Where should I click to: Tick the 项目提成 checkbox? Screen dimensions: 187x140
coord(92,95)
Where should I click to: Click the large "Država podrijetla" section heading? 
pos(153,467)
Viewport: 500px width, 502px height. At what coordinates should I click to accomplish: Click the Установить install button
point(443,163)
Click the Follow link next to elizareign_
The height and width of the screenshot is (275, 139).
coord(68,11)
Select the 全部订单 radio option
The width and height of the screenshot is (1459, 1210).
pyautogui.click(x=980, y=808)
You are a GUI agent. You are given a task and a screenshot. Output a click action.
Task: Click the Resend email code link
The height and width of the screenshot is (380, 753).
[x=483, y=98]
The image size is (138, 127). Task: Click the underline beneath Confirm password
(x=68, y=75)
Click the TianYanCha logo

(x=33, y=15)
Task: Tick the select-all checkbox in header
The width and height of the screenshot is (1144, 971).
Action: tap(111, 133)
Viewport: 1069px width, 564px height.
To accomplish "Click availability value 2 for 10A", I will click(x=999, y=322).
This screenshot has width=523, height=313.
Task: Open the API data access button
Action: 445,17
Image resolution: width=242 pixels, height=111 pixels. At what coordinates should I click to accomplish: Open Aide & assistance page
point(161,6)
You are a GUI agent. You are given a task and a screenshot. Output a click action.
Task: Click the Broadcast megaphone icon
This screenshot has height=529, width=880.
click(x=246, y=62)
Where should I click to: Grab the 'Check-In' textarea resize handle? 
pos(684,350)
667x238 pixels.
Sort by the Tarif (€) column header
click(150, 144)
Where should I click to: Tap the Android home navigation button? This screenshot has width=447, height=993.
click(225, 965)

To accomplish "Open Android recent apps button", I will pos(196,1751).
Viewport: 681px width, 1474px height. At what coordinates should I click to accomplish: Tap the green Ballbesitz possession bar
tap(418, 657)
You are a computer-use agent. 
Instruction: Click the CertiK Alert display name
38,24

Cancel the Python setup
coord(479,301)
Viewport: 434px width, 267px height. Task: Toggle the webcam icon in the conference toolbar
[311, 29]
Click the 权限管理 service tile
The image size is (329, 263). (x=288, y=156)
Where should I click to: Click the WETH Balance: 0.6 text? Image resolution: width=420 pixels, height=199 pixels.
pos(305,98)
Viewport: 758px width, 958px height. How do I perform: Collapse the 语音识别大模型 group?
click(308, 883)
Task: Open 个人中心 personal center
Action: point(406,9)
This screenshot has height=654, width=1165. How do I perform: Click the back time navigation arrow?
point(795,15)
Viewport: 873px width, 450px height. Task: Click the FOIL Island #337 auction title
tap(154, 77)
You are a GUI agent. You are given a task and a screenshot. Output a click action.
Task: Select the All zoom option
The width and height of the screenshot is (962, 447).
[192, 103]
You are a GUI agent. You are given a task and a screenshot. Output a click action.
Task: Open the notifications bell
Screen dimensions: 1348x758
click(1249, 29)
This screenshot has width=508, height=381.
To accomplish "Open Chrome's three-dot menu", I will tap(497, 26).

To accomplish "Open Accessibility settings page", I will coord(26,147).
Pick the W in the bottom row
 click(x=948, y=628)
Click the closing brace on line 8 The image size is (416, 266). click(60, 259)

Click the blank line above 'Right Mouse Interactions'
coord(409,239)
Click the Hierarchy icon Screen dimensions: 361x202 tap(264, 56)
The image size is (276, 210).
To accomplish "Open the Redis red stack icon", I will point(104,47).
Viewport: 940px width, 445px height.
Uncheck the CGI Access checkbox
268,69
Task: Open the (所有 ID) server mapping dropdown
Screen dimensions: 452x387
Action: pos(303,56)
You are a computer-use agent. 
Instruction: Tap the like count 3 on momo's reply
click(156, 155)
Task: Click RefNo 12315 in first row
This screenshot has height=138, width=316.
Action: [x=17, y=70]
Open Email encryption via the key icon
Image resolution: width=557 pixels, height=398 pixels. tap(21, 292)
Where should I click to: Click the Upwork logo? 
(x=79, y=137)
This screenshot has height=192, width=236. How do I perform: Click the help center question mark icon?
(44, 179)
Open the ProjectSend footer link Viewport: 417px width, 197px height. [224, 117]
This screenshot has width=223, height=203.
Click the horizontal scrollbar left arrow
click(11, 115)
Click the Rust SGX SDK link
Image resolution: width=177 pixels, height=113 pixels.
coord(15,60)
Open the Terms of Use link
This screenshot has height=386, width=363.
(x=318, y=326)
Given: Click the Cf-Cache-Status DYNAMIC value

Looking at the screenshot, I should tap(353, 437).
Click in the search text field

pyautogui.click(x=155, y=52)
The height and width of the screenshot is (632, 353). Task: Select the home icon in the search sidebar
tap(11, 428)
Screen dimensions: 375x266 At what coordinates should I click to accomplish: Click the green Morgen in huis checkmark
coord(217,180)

#### [WHAT TO WORK ON]
What you return must match the data above character for character.

#### [WRITTEN RESPONSE]
Where should I click to: Tick the 项目提成 checkbox? Screen dimensions: 187x140
coord(92,95)
Where should I click to: Click the large "Država podrijetla" section heading? 
pos(153,467)
Viewport: 500px width, 502px height. At what coordinates should I click to accomplish: Click the Установить install button
point(443,163)
Click the Follow link next to elizareign_
The height and width of the screenshot is (275, 139).
coord(68,11)
Select the 全部订单 radio option
The width and height of the screenshot is (1459, 1210).
pyautogui.click(x=980, y=808)
You are a GUI agent. You are given a task and a screenshot. Output a click action.
Task: Click the Resend email code link
The height and width of the screenshot is (380, 753).
[x=483, y=98]
The image size is (138, 127). Task: Click the underline beneath Confirm password
(x=68, y=75)
Click the TianYanCha logo

(x=33, y=15)
Task: Tick the select-all checkbox in header
The width and height of the screenshot is (1144, 971).
Action: tap(111, 133)
Viewport: 1069px width, 564px height.
To accomplish "Click availability value 2 for 10A", I will click(x=999, y=322).
This screenshot has width=523, height=313.
Task: Open the API data access button
Action: 445,17
Image resolution: width=242 pixels, height=111 pixels. At what coordinates should I click to accomplish: Open Aide & assistance page
point(161,6)
You are a GUI agent. You are given a task and a screenshot. Output a click action.
Task: Click the Broadcast megaphone icon
This screenshot has height=529, width=880.
click(x=246, y=62)
Where should I click to: Grab the 'Check-In' textarea resize handle? 
pos(684,350)
667x238 pixels.
Sort by the Tarif (€) column header
click(150, 144)
Where should I click to: Tap the Android home navigation button? This screenshot has width=447, height=993.
click(225, 965)

To accomplish "Open Android recent apps button", I will pos(196,1751).
Viewport: 681px width, 1474px height. At what coordinates should I click to accomplish: Tap the green Ballbesitz possession bar
tap(418, 657)
You are a computer-use agent. 
Instruction: Click the CertiK Alert display name
38,24

Cancel the Python setup
coord(479,301)
Viewport: 434px width, 267px height. Task: Toggle the webcam icon in the conference toolbar
[311, 29]
Click the 权限管理 service tile
The image size is (329, 263). (x=288, y=156)
Where should I click to: Click the WETH Balance: 0.6 text? Image resolution: width=420 pixels, height=199 pixels.
pos(305,98)
Viewport: 758px width, 958px height. How do I perform: Collapse the 语音识别大模型 group?
click(308, 883)
Task: Open 个人中心 personal center
Action: point(406,9)
This screenshot has height=654, width=1165. How do I perform: Click the back time navigation arrow?
point(795,15)
Viewport: 873px width, 450px height. Task: Click the FOIL Island #337 auction title
tap(154, 77)
You are a GUI agent. You are given a task and a screenshot. Output a click action.
Task: Select the All zoom option
The width and height of the screenshot is (962, 447).
[192, 103]
You are a GUI agent. You are given a task and a screenshot. Output a click action.
Task: Open the notifications bell
Screen dimensions: 1348x758
click(1249, 29)
This screenshot has width=508, height=381.
To accomplish "Open Chrome's three-dot menu", I will tap(497, 26).

To accomplish "Open Accessibility settings page", I will coord(26,147).
Pick the W in the bottom row
 click(x=948, y=628)
Click the closing brace on line 8 The image size is (416, 266). click(60, 259)

Click the blank line above 'Right Mouse Interactions'
coord(409,239)
Click the Hierarchy icon Screen dimensions: 361x202 tap(264, 56)
The image size is (276, 210).
To accomplish "Open the Redis red stack icon", I will point(104,47).
Viewport: 940px width, 445px height.
Uncheck the CGI Access checkbox
268,69
Task: Open the (所有 ID) server mapping dropdown
Screen dimensions: 452x387
Action: pos(303,56)
You are a computer-use agent. 
Instruction: Tap the like count 3 on momo's reply
click(156, 155)
Task: Click RefNo 12315 in first row
This screenshot has height=138, width=316.
Action: [x=17, y=70]
Open Email encryption via the key icon
Image resolution: width=557 pixels, height=398 pixels. tap(21, 292)
Where should I click to: Click the Upwork logo? 
(x=79, y=137)
This screenshot has height=192, width=236. How do I perform: Click the help center question mark icon?
(44, 179)
Open the ProjectSend footer link Viewport: 417px width, 197px height. [224, 117]
This screenshot has width=223, height=203.
Click the horizontal scrollbar left arrow
click(11, 115)
Click the Rust SGX SDK link
Image resolution: width=177 pixels, height=113 pixels.
coord(15,60)
Open the Terms of Use link
This screenshot has height=386, width=363.
(x=318, y=326)
Given: Click the Cf-Cache-Status DYNAMIC value

Looking at the screenshot, I should tap(353, 437).
Click in the search text field

pyautogui.click(x=155, y=52)
The height and width of the screenshot is (632, 353). Task: Select the home icon in the search sidebar
tap(11, 428)
Screen dimensions: 375x266 At what coordinates should I click to accomplish: Click the green Morgen in huis checkmark
coord(217,180)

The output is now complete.